▶ TEKS PILIHAN:
Ada tujuh perilaku yang diamati peneliti. Ketujuhnya adalah bertukar kabar, melakukan pembicaraan bermakna, bercanda, menunjukkan kepedulian, mendengarkan, memberi pujian tulus, serta menghargai orang lain dan pendapat mereka.
”Penelitian ini adalah upaya mendefinisikan komunikasi berkualitas dalam konteks relasi,” kata Hall seperti dikutip dari laman University of Kansas, Senin (6/2/2023). ”Tipe komunikasi yang kami teliti adalah yang muncul di penelitian sebelumnya untuk membuat orang merasa lebih terikat melalui percakapan,” ujarnya.
Setelah berinteraksi dengan temannya, pada malam harinya, para peserta penelitian diminta melaporkan kondisi mentalnya. Kondisi itu mencakup antara lain perasaan yang mereka alami, stres, kecemasan, kesepian, hingga kualitas hari mereka.
Hasilnya, peserta yang melakukan percakapan berkualitas dengan seseorang mengalami ”hari yang baik”. Percakapan berkualitas yang dilakukan sekali dalam sehari dinilai cukup membuat seseorang bahagia. Jika dilakukan lebih dari sekali, hasilnya pun akan lebih baik lagi.

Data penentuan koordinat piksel
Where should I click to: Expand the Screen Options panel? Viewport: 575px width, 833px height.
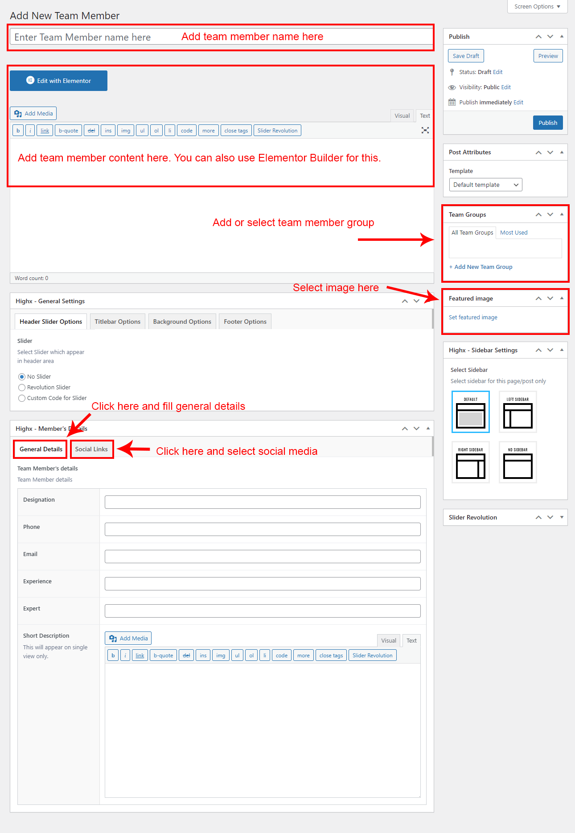point(537,7)
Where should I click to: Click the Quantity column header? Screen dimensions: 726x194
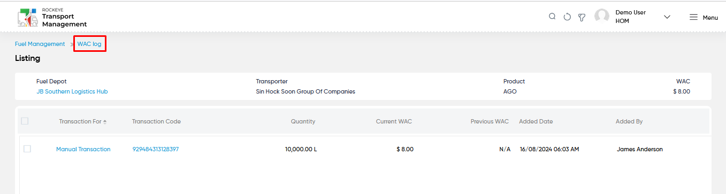[303, 121]
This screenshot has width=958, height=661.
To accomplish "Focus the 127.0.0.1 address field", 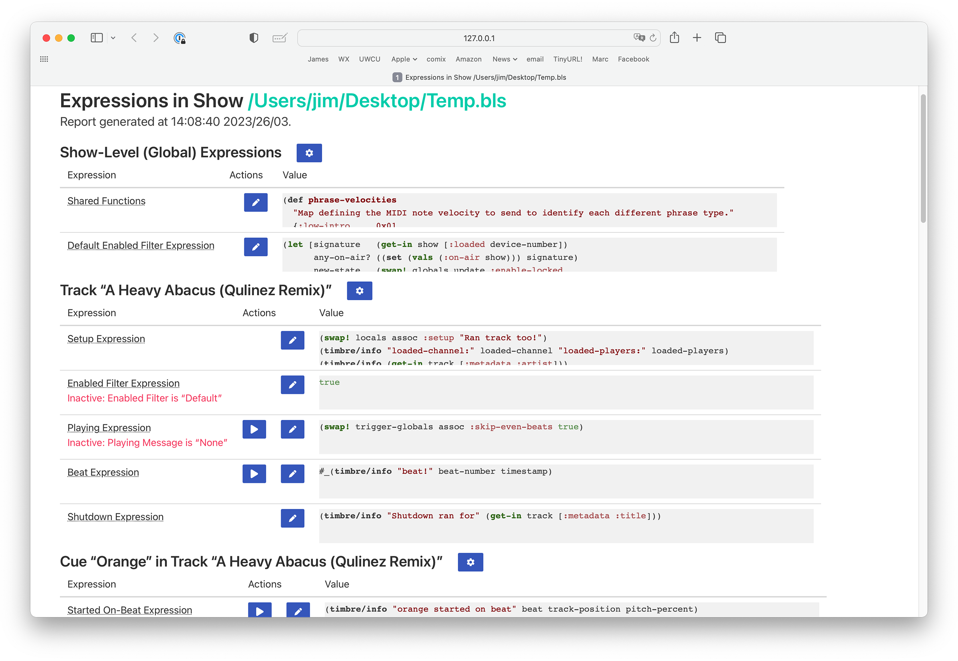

▶ YANG HARUS DILAKUKAN:
• A. Menurut teks pilihan, berapa jumlah perilaku yang diamati peneliti?
• B. Tulis kembali bagian teks pilihan dari "Hasilnya, peserta yang" sampai dengan "lebih baik lagi.", dan ganti "hari yang baik" dengan "hari yang menyenangkan".

▶ JAWABAN YANG DIHARAPKAN:
• A. Tujuh perilaku.

• B.
Hasilnya, peserta yang melakukan percakapan berkualitas dengan seseorang mengalami ”hari yang menyenangkan”. Percakapan berkualitas yang dilakukan sekali dalam sehari dinilai cukup membuat seseorang bahagia. Jika dilakukan lebih dari sekali, hasilnya pun akan lebih baik lagi.